Stryker landed FDA approval for its Neuroform Atlas stent via a humanitarian device exemption (HDE). The nitinol stent is intended for use along with neurovascular embolic coils to treat wide neck, intracranial, saccular aneurysms. The coils are used to pack aneurysms, while the Neuroform Atlas stent is placed across the neck of the aneurysms to provide structural support for the vessel.
The device features a hybrid cell design and the lowest profile delivery system currently available in the United States, helping to reach difficult locations within the brain. This will allow more patients to be applicable to receiving stenting therapy that would otherwise be ineligible due to safety concerns.

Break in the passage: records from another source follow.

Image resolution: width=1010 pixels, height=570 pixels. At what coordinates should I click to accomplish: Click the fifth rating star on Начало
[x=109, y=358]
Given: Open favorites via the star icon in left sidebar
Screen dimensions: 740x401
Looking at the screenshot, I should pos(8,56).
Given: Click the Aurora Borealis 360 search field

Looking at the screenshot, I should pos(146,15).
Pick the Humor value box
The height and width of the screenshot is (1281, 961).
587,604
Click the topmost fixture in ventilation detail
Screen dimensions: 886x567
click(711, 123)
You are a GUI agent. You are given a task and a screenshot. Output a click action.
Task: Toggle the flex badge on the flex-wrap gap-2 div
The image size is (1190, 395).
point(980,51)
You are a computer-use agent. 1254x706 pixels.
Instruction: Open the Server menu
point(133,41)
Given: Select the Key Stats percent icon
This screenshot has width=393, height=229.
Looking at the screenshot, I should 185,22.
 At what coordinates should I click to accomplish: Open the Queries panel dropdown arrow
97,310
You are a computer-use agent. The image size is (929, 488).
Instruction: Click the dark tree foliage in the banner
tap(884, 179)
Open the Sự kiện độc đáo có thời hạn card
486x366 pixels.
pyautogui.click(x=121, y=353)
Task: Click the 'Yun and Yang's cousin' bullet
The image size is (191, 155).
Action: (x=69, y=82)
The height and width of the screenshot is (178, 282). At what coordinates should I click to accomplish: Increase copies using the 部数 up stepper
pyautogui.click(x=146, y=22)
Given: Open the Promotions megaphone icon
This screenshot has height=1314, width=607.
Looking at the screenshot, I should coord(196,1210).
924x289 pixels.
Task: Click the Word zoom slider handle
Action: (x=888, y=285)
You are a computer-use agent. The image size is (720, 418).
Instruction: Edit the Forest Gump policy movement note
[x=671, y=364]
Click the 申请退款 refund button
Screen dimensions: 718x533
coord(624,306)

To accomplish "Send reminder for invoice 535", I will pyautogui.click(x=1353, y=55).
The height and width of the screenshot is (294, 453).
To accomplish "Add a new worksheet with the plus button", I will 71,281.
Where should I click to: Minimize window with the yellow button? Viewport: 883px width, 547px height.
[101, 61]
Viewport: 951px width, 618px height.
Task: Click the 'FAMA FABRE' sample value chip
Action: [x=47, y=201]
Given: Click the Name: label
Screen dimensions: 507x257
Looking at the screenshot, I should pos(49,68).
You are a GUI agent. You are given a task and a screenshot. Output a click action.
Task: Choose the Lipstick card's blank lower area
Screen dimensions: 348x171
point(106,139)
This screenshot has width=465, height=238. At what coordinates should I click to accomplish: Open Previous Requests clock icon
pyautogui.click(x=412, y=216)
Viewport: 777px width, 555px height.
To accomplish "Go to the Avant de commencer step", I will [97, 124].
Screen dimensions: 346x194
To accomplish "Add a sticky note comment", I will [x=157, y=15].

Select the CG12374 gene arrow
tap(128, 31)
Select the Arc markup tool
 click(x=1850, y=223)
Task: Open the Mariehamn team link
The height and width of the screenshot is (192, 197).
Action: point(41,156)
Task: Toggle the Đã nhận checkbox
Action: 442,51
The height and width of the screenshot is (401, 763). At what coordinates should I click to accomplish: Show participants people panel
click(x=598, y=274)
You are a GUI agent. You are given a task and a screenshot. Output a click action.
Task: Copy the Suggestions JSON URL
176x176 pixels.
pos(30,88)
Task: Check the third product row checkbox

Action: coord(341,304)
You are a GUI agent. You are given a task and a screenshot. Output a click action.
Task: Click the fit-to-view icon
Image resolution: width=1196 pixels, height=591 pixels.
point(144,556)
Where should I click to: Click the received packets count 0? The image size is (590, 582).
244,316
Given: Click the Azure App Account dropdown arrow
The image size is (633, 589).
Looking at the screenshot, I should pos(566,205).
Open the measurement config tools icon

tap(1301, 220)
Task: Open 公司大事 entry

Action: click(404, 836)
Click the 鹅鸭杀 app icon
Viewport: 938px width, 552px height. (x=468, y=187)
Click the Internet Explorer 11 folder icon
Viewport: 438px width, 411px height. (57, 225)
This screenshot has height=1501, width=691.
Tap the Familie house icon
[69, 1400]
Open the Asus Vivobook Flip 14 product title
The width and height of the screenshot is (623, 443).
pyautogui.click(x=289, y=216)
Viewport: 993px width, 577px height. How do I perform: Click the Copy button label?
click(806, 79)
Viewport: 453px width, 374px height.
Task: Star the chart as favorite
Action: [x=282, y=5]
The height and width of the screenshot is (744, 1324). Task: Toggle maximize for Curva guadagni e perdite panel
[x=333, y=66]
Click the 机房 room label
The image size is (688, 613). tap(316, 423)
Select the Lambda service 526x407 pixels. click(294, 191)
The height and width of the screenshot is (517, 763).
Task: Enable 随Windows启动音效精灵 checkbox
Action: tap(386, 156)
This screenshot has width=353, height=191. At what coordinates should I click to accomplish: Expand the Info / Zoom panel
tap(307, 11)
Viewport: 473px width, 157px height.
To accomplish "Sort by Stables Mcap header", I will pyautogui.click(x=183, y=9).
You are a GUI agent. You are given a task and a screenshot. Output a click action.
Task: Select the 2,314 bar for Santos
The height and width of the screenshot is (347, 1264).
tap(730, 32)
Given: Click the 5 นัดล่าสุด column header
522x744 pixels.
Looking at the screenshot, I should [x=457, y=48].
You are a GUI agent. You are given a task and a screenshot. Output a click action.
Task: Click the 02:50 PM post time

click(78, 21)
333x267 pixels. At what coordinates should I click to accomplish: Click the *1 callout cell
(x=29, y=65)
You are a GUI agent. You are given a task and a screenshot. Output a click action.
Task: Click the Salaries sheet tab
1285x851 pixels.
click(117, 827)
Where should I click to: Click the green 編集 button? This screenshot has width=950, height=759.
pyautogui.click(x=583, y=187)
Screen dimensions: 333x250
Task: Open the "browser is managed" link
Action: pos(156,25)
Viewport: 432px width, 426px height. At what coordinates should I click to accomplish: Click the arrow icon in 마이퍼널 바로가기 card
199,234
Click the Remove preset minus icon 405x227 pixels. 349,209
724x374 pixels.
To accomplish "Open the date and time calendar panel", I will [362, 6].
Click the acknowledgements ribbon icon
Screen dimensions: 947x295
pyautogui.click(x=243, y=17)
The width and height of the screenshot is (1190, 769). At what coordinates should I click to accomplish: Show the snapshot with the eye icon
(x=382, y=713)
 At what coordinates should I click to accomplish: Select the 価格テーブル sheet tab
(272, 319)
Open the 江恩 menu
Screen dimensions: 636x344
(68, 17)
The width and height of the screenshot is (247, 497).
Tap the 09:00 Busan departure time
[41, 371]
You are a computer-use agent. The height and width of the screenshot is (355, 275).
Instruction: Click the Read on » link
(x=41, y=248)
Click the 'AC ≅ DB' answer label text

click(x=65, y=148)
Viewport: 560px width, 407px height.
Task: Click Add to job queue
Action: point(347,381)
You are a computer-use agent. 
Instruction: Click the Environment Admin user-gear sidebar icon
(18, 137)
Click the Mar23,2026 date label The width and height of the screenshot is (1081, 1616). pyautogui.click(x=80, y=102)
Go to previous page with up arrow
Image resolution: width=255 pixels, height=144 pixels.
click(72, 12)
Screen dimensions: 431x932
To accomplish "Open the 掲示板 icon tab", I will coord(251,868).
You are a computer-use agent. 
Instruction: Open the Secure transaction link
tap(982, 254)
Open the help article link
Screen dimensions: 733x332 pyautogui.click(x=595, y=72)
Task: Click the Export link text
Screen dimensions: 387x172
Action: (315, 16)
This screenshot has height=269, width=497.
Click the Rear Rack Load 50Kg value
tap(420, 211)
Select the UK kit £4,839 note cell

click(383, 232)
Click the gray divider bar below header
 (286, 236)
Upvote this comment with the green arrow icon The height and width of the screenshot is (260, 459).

The device is now available in 46 countries around the world and the latest FDA approval was based on the U.S. Neuroform Atlas investigational trial. Dr. Osama O. Zaidat, Director of the Neuroscience and Stroke Center at Mercy Hospital in Toledo, Ohio, and Co-Principal Investigator of the trial, in a statement said, “The hybrid cell stent design of Neuroform Atlas is designed to improve wall apposition, ease of use, deployment accuracy, and catheter re-entry in even the most challenging cases. The Atlas design may improve patient care by facilitating the treatment of wide neck aneurysms in tortuous and more complex anatomies.”